Work to complete | Count how many lines of the material below have the word "will" and give only the number.

====

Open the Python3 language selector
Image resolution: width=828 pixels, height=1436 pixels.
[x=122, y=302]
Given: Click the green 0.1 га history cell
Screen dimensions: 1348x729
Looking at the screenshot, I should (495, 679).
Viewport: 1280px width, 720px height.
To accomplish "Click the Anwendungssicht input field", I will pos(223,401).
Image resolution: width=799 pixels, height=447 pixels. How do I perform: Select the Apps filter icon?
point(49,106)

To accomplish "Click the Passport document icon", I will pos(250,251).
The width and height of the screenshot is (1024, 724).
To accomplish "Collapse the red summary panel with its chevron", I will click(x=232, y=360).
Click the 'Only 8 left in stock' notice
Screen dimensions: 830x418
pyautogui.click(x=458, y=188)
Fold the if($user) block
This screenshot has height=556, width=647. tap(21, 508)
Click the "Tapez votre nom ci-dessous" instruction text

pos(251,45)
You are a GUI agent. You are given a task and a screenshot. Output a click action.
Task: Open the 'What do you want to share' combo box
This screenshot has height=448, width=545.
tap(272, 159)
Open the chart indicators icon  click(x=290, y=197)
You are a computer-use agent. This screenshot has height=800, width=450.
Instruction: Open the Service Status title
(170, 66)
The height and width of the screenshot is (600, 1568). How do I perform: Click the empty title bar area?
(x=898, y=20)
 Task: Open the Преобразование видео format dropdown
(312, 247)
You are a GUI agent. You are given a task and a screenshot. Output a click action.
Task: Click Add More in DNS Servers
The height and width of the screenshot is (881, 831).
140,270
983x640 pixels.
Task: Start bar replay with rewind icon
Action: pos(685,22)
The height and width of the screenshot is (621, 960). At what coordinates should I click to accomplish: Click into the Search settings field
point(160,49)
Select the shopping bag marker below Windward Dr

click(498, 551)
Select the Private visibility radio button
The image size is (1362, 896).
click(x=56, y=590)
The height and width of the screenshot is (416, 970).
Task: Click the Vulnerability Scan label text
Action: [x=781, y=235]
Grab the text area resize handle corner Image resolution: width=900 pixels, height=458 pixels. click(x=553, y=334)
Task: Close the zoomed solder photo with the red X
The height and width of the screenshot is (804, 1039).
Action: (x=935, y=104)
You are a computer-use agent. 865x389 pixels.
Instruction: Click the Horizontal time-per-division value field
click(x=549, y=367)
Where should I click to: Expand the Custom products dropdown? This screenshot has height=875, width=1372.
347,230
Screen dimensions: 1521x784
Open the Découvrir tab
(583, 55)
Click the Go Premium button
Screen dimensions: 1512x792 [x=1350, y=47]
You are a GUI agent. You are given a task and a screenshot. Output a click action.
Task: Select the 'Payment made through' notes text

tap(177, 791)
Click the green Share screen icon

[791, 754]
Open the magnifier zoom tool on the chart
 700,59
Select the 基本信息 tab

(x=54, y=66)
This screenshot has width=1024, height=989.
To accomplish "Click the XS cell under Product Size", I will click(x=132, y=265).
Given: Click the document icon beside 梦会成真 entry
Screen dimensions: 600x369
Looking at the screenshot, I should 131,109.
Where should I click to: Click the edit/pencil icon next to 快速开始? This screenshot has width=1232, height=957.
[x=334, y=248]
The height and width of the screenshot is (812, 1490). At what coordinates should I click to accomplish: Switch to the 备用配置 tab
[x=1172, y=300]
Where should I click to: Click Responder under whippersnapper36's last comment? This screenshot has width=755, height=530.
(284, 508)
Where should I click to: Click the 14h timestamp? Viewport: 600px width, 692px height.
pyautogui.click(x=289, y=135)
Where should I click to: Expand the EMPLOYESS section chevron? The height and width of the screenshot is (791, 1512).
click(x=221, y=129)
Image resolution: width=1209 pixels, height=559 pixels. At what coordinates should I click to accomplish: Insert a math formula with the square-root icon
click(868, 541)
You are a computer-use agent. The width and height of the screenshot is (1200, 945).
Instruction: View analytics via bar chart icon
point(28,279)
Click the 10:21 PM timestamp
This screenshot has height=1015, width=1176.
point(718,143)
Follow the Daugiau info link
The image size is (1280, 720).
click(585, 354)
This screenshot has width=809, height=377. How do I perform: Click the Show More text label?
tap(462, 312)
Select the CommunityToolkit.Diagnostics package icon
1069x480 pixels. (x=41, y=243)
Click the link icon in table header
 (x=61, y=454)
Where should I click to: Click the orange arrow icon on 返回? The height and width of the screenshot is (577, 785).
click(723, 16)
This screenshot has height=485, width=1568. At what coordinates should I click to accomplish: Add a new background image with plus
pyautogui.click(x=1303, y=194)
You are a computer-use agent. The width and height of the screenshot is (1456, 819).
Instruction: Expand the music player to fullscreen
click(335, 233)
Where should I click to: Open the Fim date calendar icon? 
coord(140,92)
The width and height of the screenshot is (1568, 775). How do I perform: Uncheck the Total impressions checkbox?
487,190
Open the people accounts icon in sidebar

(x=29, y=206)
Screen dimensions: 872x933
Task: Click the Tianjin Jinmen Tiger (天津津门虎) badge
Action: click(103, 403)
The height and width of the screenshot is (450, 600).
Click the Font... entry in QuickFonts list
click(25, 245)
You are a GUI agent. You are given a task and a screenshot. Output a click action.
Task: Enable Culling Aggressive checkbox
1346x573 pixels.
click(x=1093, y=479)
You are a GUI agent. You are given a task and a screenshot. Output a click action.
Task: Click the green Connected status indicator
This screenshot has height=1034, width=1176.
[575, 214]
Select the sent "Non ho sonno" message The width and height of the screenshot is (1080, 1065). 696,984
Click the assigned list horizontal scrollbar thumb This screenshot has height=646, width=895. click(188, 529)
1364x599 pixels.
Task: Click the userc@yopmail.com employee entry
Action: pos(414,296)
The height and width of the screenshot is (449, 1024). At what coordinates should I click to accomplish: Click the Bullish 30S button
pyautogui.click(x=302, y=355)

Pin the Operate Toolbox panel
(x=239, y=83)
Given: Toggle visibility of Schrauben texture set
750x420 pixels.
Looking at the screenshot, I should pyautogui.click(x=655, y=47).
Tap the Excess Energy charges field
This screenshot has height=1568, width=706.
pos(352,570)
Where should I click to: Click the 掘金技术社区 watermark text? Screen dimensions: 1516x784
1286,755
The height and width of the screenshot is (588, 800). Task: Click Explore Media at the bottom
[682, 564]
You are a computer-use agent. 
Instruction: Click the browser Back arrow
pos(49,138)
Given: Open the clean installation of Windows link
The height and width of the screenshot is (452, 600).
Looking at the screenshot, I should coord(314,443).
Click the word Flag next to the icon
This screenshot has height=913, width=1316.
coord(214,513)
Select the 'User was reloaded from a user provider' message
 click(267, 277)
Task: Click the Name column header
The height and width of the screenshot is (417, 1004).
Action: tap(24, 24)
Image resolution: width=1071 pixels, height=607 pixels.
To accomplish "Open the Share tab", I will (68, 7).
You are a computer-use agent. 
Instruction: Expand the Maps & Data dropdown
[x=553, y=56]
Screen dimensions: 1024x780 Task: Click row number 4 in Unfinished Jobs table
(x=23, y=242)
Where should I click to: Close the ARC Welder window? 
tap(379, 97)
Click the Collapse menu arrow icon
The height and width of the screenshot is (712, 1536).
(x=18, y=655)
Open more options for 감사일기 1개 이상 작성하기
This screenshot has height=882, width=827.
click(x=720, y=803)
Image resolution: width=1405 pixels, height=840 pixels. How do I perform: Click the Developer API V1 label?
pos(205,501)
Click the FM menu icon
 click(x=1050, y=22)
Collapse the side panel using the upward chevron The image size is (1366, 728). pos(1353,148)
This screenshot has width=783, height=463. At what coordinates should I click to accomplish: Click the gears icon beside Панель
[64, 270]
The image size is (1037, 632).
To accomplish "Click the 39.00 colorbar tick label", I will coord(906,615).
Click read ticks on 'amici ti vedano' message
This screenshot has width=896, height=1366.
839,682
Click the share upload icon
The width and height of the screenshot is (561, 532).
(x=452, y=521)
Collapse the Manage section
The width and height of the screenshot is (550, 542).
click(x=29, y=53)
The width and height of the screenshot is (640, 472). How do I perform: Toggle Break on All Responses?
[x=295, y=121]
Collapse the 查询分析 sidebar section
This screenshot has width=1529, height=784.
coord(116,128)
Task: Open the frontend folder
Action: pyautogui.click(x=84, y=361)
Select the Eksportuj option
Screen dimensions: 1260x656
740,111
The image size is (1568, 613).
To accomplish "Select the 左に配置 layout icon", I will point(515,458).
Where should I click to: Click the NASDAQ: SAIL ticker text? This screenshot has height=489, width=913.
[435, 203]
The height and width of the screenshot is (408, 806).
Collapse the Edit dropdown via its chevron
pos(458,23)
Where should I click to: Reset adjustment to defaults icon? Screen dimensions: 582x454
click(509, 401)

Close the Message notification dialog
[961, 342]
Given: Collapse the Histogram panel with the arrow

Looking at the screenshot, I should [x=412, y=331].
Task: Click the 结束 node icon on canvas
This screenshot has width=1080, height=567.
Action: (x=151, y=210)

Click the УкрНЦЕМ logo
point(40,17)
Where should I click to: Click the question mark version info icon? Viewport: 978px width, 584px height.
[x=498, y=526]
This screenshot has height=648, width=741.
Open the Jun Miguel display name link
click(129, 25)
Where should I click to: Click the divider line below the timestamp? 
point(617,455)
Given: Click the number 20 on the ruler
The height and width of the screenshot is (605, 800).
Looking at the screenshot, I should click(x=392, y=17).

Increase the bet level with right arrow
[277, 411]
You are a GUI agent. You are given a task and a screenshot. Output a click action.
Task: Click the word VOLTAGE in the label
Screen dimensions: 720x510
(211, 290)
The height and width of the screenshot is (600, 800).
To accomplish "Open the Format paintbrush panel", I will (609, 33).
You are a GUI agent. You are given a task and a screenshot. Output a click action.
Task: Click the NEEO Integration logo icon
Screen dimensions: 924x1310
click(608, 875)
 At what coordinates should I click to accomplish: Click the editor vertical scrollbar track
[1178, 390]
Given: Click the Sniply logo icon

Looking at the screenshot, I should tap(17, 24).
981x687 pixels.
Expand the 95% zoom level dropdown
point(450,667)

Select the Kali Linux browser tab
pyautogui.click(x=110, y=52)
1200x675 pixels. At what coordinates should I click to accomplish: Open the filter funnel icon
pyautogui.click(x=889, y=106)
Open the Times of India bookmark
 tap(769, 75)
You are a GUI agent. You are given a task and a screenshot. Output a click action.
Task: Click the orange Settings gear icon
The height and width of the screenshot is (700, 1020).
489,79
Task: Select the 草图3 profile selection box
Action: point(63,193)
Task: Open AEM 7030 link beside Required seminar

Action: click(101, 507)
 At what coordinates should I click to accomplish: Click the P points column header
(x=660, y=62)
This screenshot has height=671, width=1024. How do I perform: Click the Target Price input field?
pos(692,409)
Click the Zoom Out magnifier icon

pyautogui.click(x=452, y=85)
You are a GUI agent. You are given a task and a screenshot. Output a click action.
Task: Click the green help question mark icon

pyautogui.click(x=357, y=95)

====

Exercise output | 8